§ INFORMATION
»»
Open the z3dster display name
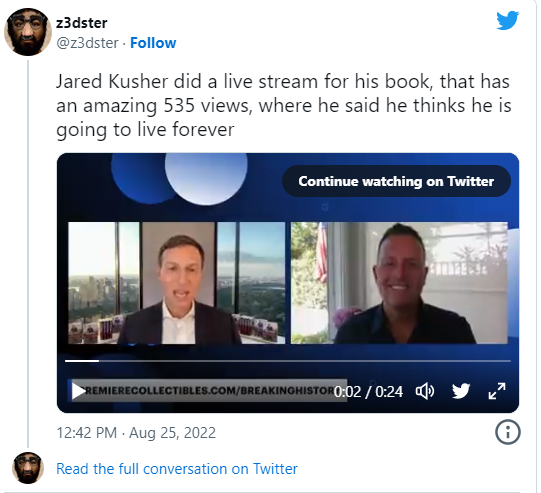Viewport: 541px width, 493px height. click(x=81, y=23)
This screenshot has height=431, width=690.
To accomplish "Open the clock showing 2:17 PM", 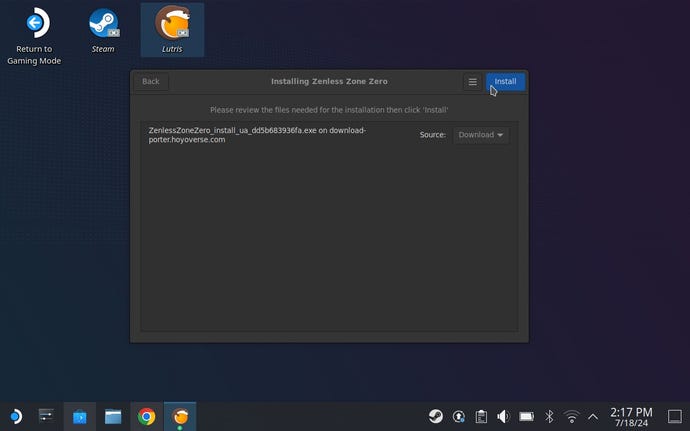I will tap(630, 416).
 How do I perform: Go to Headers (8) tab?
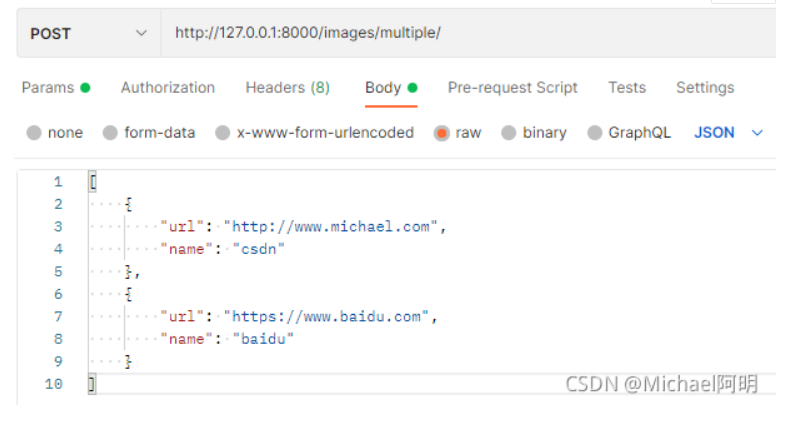287,88
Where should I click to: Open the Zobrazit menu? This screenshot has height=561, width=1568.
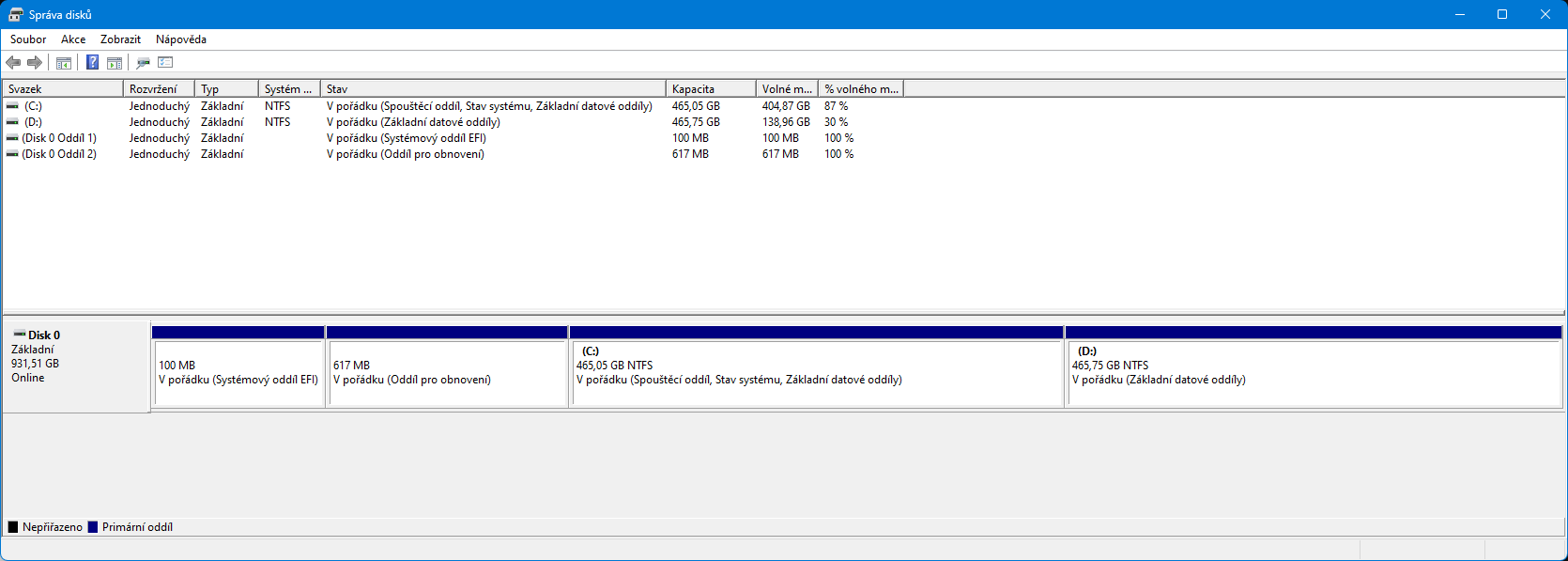pyautogui.click(x=120, y=39)
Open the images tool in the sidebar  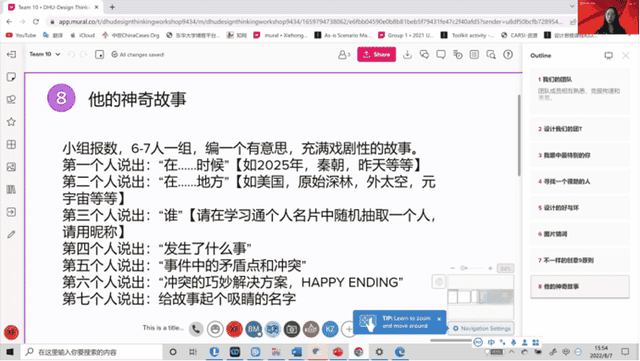click(x=11, y=167)
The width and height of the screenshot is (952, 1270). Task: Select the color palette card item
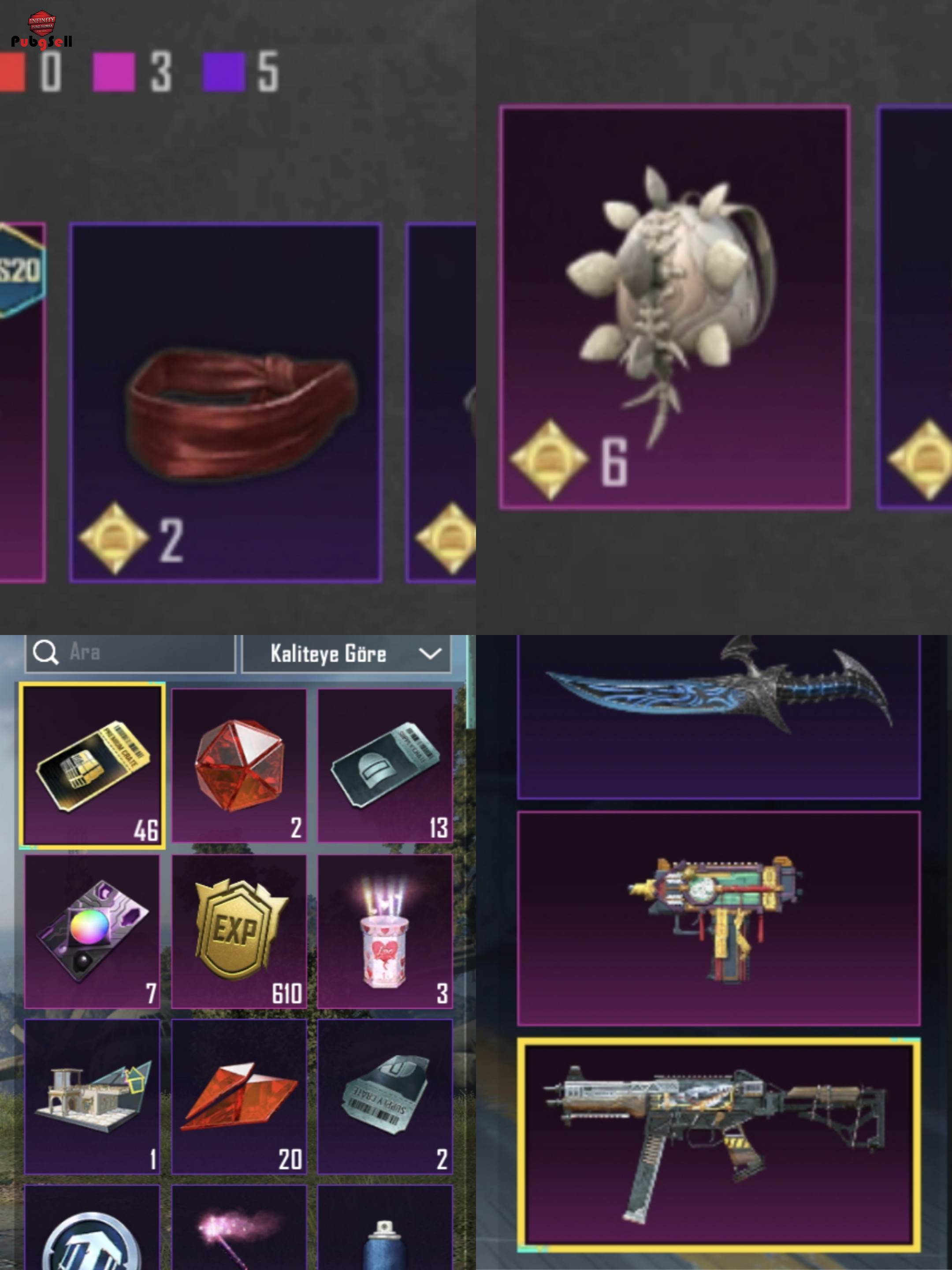[93, 931]
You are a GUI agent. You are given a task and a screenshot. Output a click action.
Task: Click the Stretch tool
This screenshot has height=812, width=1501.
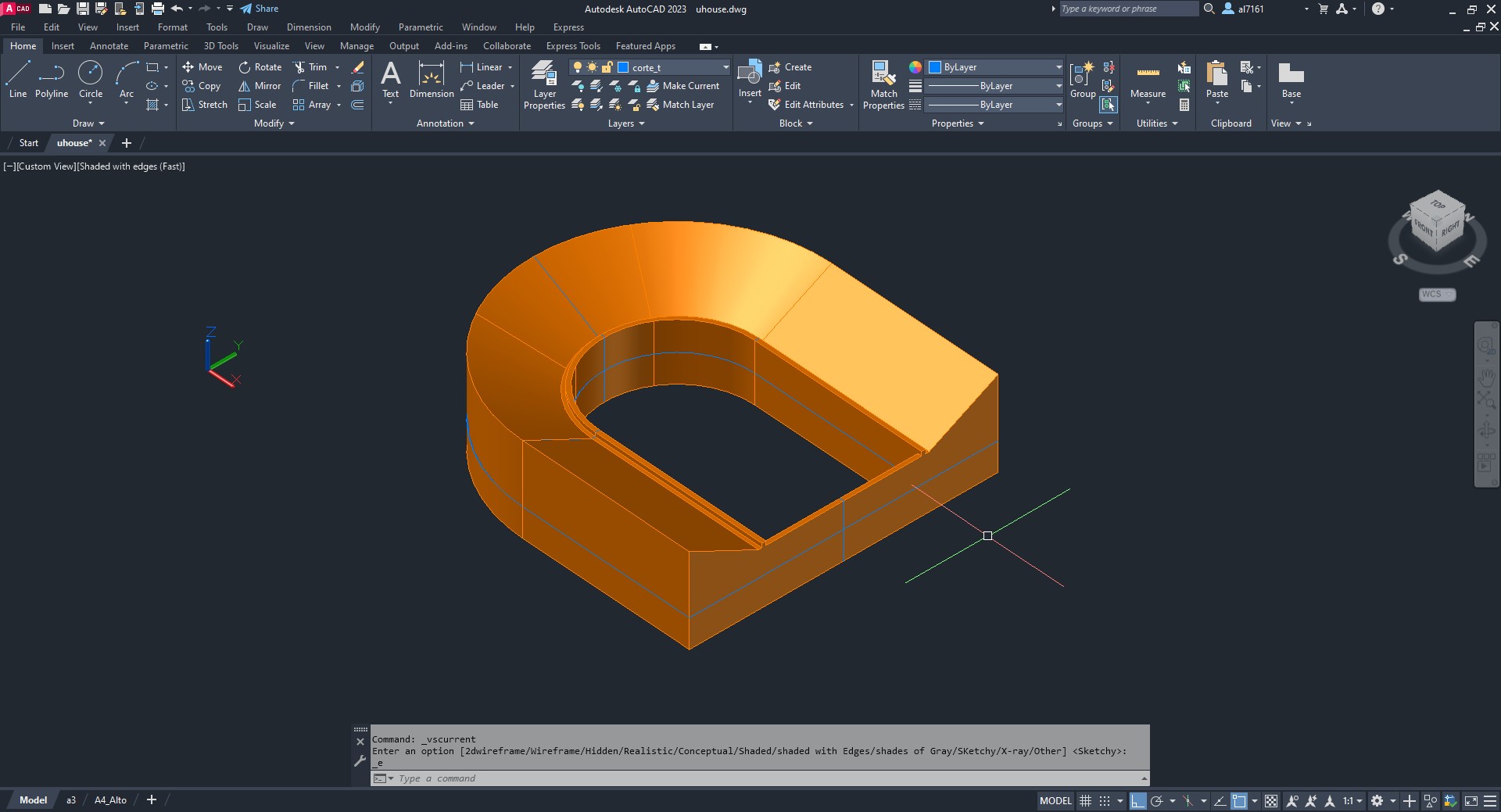pos(204,105)
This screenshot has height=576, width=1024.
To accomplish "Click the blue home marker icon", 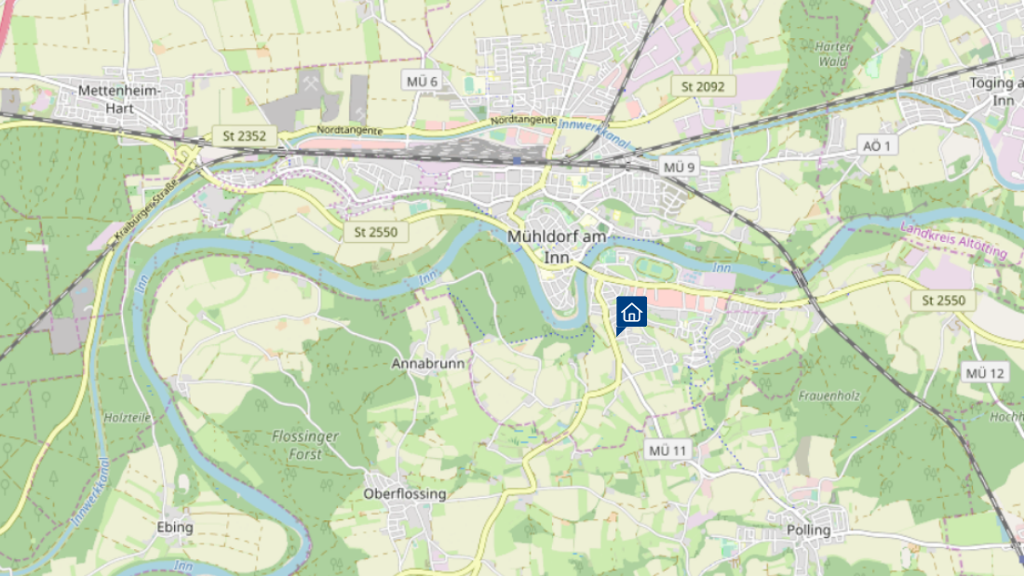I will (632, 313).
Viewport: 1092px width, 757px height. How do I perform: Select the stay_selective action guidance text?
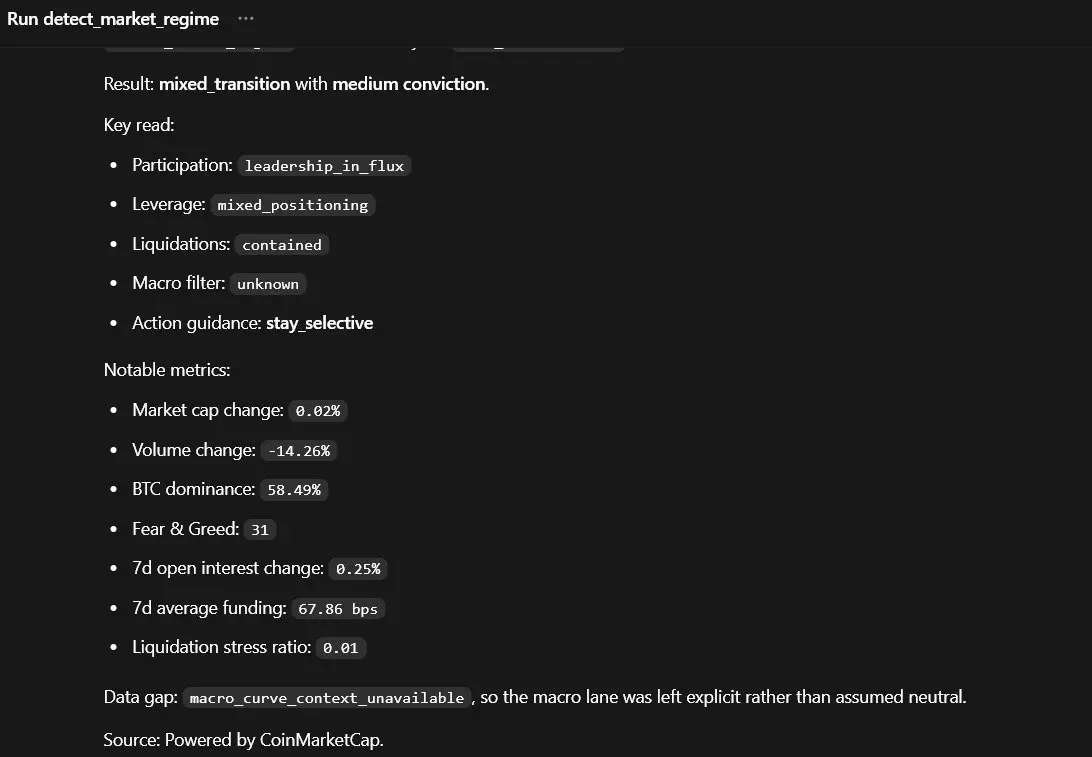(320, 323)
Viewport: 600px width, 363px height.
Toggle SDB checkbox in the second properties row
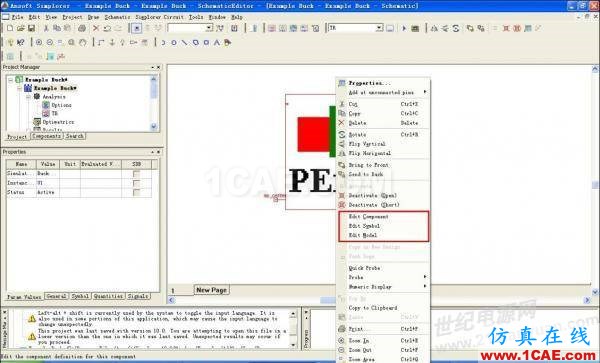[x=136, y=183]
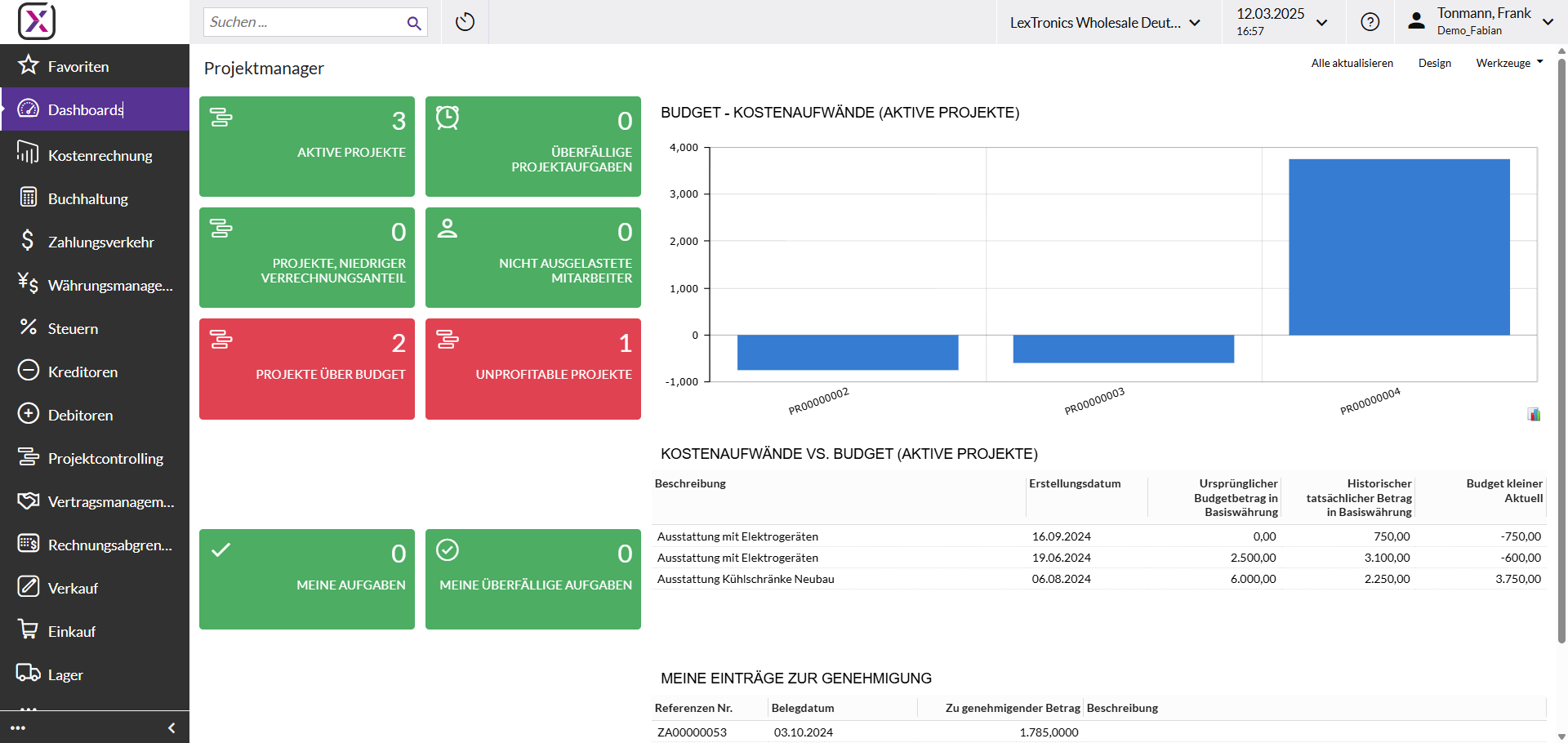
Task: Expand the Werkzeuge dropdown menu
Action: click(x=1509, y=63)
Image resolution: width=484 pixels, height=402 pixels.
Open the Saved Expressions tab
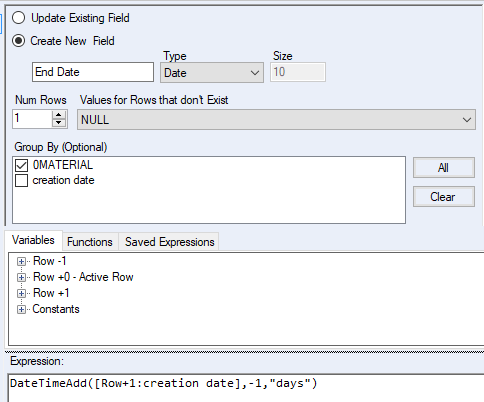pyautogui.click(x=169, y=242)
««
§ DIRECTIONS FOR THIS TASK
Nothing but the lines from the one with "Viewport: 600px width, 363px height." through the end of the entries above, both included, should be set down, exactly and without pictures.

§ RESULT OF THE TASK
Viewport: 600px width, 363px height.
Toggle SDB checkbox in the second properties row
[x=136, y=183]
Task: Expand the Werkzeuge dropdown menu
Action: click(x=1509, y=63)
Image resolution: width=484 pixels, height=402 pixels.
Open the Saved Expressions tab
pyautogui.click(x=169, y=242)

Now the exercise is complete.